> **Excerpt to read**:
The sort-key(skey) column has been added to the journal table. In the default implementation, this column is set to sequenceNumber, but different implementations do not necessarily store sequence-number. You can flexibly design pkey and skey for write sharding. If you want to use a legacy column layout, you can configure the following. To create a table, please refer to tools/legacy-journal-table.json. In legacy column layout, Never use PartitionKeyResolver.PersistenceIdBased because it is incompatible.

j5ik2o.dynamo-db-journal {
  columns-def.sort-key-column-name = "sequence-nr" # override default 'skey'
}

j5ik2o.dynamo-db-read-journal {
  columns-def.sort-key-column-name = "sequence-nr" # override default 'skey'
}

akka-persistence snapshot plugin

Just this, if you like the default settings.

akka.persistence.snapshot-store.plugin = "j5ik2o.dynamo-db-snapshot"

If overwrite the default values.

akka.persistence.snapshot-store.plugin = "j5ik2o.dynamo-db-snapshot"

j5ik2o.dynamo-db-snapshot {
  table-name = "Snapshot"

  columns-def {
    partition-key-column-name = "pkey"
    sort-key-column-name = "skey"
    persistence-id-column-name = "persistence-id"
    sequence-nr-column-name = "sequence-nr"
    deleted-column-name = "deleted"
    message-column-name = "message"
    ordering-column-name = "ordering"
    tags-column-name = "tags"
  }

  dynamo-db-client {
    # access-key-id = ???
    # secret-access-key = ???
    # endpoint = ???
    # region = ???
    client-version = "v2"
    client-type = "async"
    v2 {
      # dispatcher-name = ""
      async {
        max-concurrency = 50
        max-pending-connection-acquires = 10000
        read-timeout = 30s
        write-timeout = 30s
        connection-timeout = 2s
        connection-acquisition-timeout = 3s
        connection-time-to-live = 0s
        max-idle-connection-timeout = 60s
        use-connection-reaper = true
        threads-of-event-loop-group = 32
        use-http2 = false
        http2-max-streams = 4294967295
        http2-initial-window-size = 1048576
      }
      sync {
        socket-timeout = 50s
        connection-timeout = 2s
        connection-acquisition-timeout = 10s
        max-connections = 50
        connection-time-to-live = 0s
        max-idle-connection-timeout = 60s
        use-connection-reaper = true
      }
      # retry-mode = ???
      # api-call-timeout = ???
      # api-call-attempt-timeout = ???
    }
    v1 {
      # dispatcher-name = ""
      connection-timeout = 10000 ms
      # max-error-retry = ???
      # retry-policy-class-name = ???
      max-connections = 50
      throttle-retries = true
      # local-address = ???
      # protocol = ???
      socket-timeout = 50000 ms
      request-timeout = 0s
      client-execution-timeout = 0s
      # user-agent-prefix = ???
      # user-agent-suffix = ???
      use-reaper = true
      use-gzip = false
      # socket-send-buffer-size-hint = ???

> **Data provided**:
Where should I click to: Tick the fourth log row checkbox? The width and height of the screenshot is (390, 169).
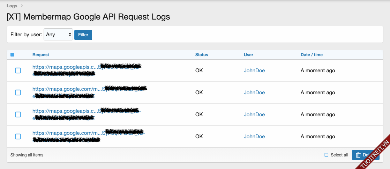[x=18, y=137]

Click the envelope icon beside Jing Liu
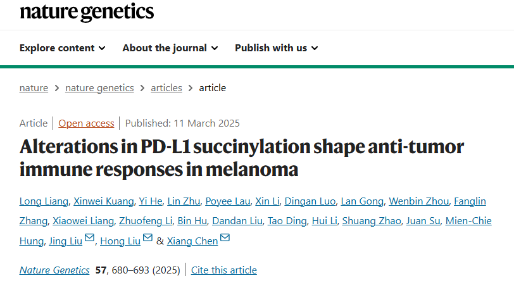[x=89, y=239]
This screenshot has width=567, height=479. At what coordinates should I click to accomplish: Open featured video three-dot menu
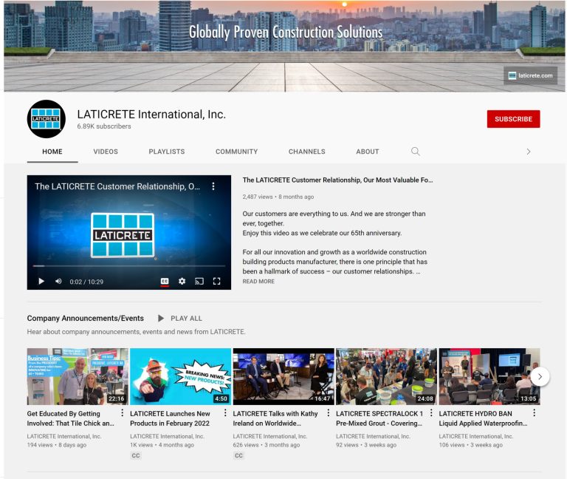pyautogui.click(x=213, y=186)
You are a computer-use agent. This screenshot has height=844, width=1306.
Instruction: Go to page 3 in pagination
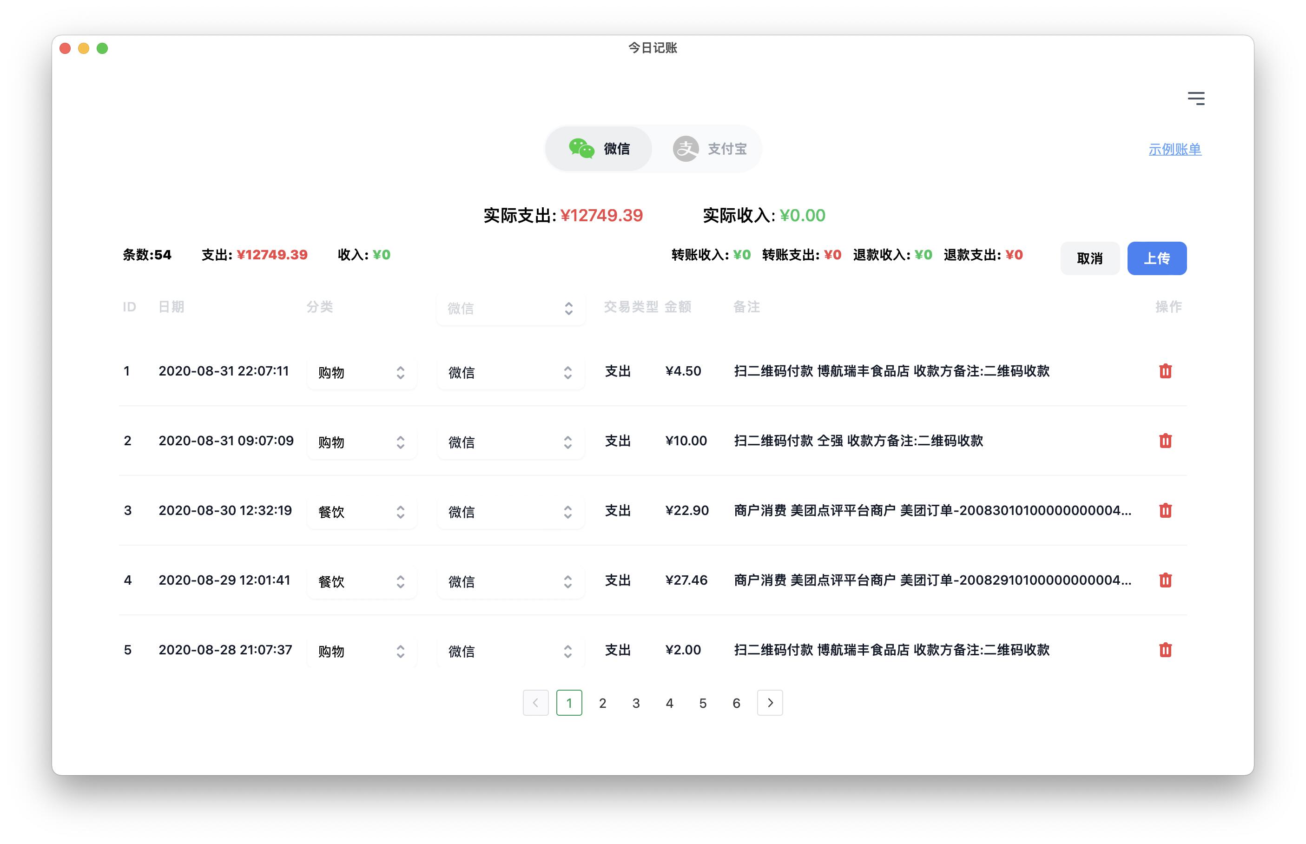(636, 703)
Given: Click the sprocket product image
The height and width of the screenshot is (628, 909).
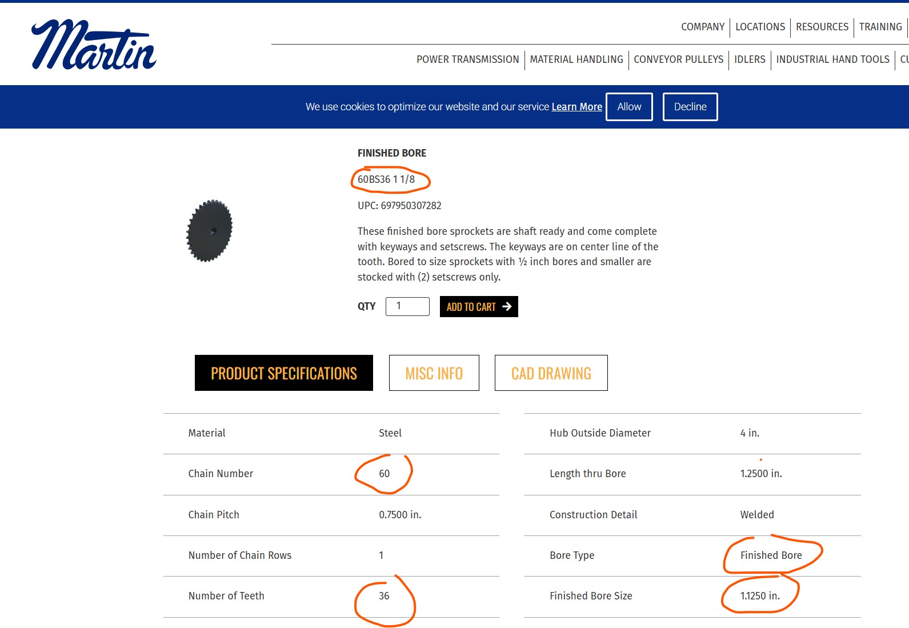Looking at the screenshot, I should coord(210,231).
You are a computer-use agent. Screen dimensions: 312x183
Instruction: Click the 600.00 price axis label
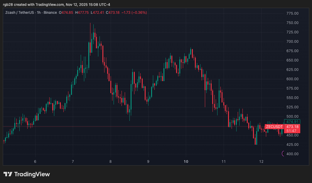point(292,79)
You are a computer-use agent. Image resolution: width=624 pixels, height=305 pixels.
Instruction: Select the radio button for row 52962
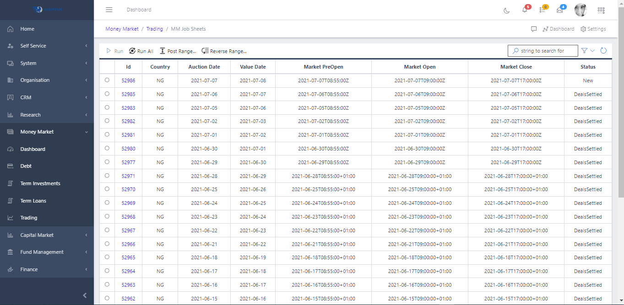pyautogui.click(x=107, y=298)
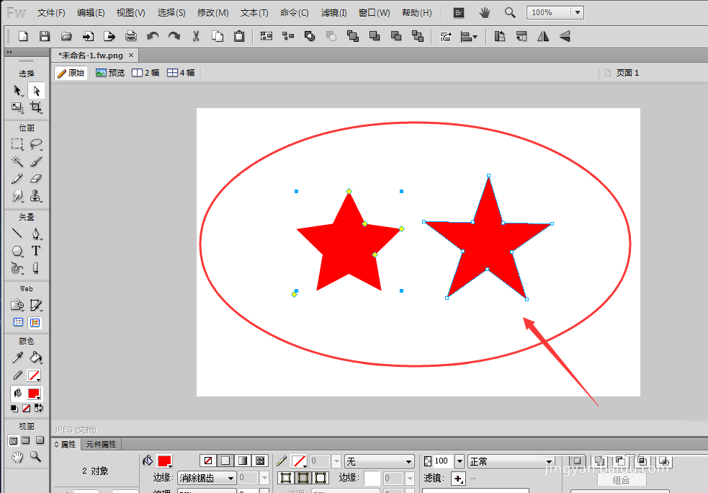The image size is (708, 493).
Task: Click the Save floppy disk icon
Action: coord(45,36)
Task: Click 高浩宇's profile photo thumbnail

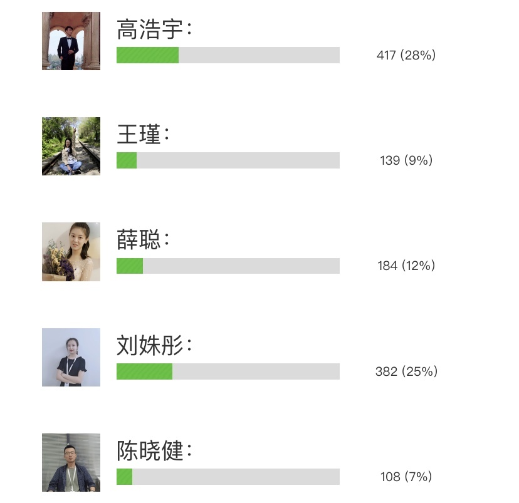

> **To-do list**:
1. How many lines of the entries contain the string "height"? Case counts; give only the number.
2. Extend the DynamoDB plugin configuration text, picking up right after its last line.
The DynamoDB plugin configuration text and the entries have nothing to do with each other.

> **Answers given**:
1. 5

2.
      # socket-receive-buffer-size-hint = ???
      # signer-override = ???
      response-metadata-cache-size = 50
      # dns-resolver-class-name = ???
      use-expect-contine = true
      cache-response-metadata = true
      # connection-ttl = ???
      connection-max-idle = 60000 ms
      validate-after-inactivity = 5000
      tcp-keep-alive = false
      max-consecutive-retries-before-throttling = 100
      # disable-host-prefix-injection = ???
      # retry-mode = ???
    }
    v1-dax {
      # dispatcher-name = ""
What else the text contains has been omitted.